Characters in swift a tutorial

What is a character ?

Nowadays, what is accepted, is that a character has a code point, an encoding, and that it belongs, to a character set.

A character-set, can specify both the code points, and the encoding, or it can just specify, the code points. For example , the unicode character set, which is capable of representing all the characters in the world, by assigning to each a code point, specifies multiple encoding schemes, such as, utf-8, utf-16, and utf-32.

To give a concrete example, the character 0 in unicode, has a code point of U+0069, as for its encoding , it depends on which encoding you use.
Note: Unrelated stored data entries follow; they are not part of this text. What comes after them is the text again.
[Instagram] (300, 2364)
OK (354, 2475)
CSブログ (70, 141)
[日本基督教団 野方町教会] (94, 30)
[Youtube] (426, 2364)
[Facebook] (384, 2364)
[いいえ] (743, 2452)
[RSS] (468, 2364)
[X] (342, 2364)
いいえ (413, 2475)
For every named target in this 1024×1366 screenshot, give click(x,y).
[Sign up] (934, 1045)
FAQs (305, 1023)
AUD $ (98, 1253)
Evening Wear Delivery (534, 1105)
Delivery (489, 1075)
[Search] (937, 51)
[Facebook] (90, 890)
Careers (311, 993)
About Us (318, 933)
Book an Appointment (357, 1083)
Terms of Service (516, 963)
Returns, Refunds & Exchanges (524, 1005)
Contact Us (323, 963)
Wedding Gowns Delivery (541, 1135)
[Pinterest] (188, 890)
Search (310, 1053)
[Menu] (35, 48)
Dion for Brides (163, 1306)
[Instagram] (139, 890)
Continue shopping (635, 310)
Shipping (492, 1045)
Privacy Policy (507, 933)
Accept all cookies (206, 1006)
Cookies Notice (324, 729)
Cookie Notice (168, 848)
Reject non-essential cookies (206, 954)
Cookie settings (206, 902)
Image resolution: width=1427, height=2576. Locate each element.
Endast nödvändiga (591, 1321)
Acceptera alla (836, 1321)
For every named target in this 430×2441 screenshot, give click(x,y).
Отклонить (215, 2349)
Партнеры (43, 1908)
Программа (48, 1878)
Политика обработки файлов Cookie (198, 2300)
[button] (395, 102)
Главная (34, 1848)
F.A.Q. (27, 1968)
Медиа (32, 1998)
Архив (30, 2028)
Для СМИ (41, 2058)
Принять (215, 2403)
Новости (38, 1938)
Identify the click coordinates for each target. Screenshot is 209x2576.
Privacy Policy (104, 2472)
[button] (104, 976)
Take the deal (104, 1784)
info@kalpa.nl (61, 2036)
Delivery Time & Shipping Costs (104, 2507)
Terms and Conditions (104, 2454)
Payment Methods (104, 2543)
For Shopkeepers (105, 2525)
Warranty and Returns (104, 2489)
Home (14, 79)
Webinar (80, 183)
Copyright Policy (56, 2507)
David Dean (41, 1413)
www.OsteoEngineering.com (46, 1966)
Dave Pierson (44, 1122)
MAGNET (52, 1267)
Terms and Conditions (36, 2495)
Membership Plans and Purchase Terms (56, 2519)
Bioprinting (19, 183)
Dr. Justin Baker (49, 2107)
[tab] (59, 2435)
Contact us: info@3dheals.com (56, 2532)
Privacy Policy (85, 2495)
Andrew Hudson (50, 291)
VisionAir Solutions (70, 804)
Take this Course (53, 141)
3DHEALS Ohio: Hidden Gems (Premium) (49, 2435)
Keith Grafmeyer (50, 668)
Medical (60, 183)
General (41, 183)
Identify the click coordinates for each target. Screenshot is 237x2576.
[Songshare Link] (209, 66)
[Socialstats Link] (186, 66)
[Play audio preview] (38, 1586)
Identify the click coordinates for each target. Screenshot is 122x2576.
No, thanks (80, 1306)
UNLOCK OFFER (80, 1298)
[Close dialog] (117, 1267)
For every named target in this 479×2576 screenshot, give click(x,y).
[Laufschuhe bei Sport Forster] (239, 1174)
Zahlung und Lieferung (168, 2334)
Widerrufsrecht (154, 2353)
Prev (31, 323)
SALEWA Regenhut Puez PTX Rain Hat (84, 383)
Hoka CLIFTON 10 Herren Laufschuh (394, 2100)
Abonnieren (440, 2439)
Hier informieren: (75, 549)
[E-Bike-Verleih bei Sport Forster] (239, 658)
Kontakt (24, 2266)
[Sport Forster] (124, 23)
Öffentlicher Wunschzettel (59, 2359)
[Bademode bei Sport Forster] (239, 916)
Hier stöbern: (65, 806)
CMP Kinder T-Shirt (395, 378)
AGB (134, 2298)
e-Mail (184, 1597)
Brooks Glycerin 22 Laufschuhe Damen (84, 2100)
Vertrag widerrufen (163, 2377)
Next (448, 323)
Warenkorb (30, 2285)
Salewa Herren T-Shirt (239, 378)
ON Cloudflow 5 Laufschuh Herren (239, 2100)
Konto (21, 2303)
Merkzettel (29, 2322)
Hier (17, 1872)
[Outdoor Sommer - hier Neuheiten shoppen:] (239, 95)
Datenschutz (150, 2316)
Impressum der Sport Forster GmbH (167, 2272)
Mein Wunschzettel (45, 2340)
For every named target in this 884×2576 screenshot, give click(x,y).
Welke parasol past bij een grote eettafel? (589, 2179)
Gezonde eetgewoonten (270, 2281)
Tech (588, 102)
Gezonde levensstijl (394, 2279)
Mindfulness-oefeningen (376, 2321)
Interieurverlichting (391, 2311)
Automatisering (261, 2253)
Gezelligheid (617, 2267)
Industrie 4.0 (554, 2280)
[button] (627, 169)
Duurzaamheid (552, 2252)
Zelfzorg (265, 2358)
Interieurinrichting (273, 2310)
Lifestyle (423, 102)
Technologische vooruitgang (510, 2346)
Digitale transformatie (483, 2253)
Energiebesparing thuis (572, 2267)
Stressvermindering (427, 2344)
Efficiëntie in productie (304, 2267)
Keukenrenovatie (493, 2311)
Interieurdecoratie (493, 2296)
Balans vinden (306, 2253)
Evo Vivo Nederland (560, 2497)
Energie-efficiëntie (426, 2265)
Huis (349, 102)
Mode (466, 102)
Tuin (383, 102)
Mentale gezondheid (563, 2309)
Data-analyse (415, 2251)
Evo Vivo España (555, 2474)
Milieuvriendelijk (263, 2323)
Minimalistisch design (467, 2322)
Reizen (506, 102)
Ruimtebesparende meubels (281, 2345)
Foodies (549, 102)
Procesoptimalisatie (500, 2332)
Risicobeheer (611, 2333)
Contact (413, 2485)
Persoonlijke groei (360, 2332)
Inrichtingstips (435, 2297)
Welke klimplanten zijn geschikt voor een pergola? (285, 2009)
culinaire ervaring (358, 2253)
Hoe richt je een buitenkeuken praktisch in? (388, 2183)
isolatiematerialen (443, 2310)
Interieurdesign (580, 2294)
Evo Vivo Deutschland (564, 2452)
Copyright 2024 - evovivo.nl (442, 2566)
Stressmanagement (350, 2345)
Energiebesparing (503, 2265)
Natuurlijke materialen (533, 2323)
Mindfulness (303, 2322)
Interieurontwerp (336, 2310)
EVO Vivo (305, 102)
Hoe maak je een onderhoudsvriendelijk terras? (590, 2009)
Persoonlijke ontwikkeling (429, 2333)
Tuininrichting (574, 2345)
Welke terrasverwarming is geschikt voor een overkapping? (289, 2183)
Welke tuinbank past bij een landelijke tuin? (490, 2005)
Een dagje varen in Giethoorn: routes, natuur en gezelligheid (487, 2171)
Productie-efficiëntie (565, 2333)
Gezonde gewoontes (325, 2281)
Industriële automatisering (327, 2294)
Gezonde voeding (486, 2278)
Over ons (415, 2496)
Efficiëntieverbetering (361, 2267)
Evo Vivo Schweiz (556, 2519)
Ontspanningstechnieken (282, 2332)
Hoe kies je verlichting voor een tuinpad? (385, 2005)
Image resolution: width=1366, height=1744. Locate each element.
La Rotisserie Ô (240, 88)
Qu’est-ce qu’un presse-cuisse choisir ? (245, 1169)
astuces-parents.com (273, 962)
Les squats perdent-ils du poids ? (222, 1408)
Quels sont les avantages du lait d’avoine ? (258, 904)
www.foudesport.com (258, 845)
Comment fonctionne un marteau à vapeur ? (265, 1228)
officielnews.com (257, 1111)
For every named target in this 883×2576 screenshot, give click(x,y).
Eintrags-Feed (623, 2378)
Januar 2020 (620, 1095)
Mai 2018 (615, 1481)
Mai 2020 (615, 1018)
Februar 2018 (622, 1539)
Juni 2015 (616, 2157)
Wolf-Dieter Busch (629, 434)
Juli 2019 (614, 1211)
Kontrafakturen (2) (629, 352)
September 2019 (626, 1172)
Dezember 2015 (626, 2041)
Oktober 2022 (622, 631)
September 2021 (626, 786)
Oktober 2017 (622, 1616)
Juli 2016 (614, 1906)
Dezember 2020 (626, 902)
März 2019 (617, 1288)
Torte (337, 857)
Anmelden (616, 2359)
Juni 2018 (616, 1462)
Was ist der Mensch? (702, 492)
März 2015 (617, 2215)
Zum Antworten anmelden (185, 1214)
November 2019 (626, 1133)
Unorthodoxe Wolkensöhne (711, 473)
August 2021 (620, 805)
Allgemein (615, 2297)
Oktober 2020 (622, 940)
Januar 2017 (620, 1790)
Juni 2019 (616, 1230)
So if it is utf8, its encoding is 00110000, and if it is utf16, then on a big endian machine, its encoding is 0000000000110000, and if it is to be encoded as utf32, then on a big endian machine, its encoding is 00000000000000000000000000110000.

This being said, some human readable characters, can be formed using one or more unicode code points. So, the letter é in unicode, is either represented by the code point U+00E9, which is the LATIN SMALL LETTER E WITH ACUTE é, or by the combination of the two code points U+0065, which is the LATIN SMALL LETTER E e, and U+0301, which is the combining acute accent ́ .

This being said, swift goes farther down the road, than most other languages. In swift, a character is not a unicode code point, but is the combination, of one or more unicode code points, that would form, one human readable character. In other words, é , written as the combination of the two unicode code points, U+0065, and U+0301, is not two characters under swift, but only one.

Introspection, know your data

Introspection is about having the ability, to ask questions about your data, such as, is it this, or is it that, and additionally, to actually view, or get a description, about the data.

Swift does not offer primitive types, as in other languages, so a character is not a number, as in C, but is actually a structure. This being said, a character has certain properties, which allows the answer, to certain questions.

var isASCII: Bool

var isLetter: Bool
var isCased: Bool
var isUppercase: Bool
var isLowercase: Bool

var isNumber: Bool
var isWholeNumber: Bool
var isHexDigit: Bool

var isSymbol: Bool
var isMathSymbol: Bool
var isCurrencySymbol: Bool

var isPunctuation: Bool

var isWhitespace: Bool
var isNewline: Bool

Let us not be rigid at this stage, usually while programming, you certainly will encounter the necessity, to ask certain of these questions, such as, is this whitespace , is this a letter, is this a number ?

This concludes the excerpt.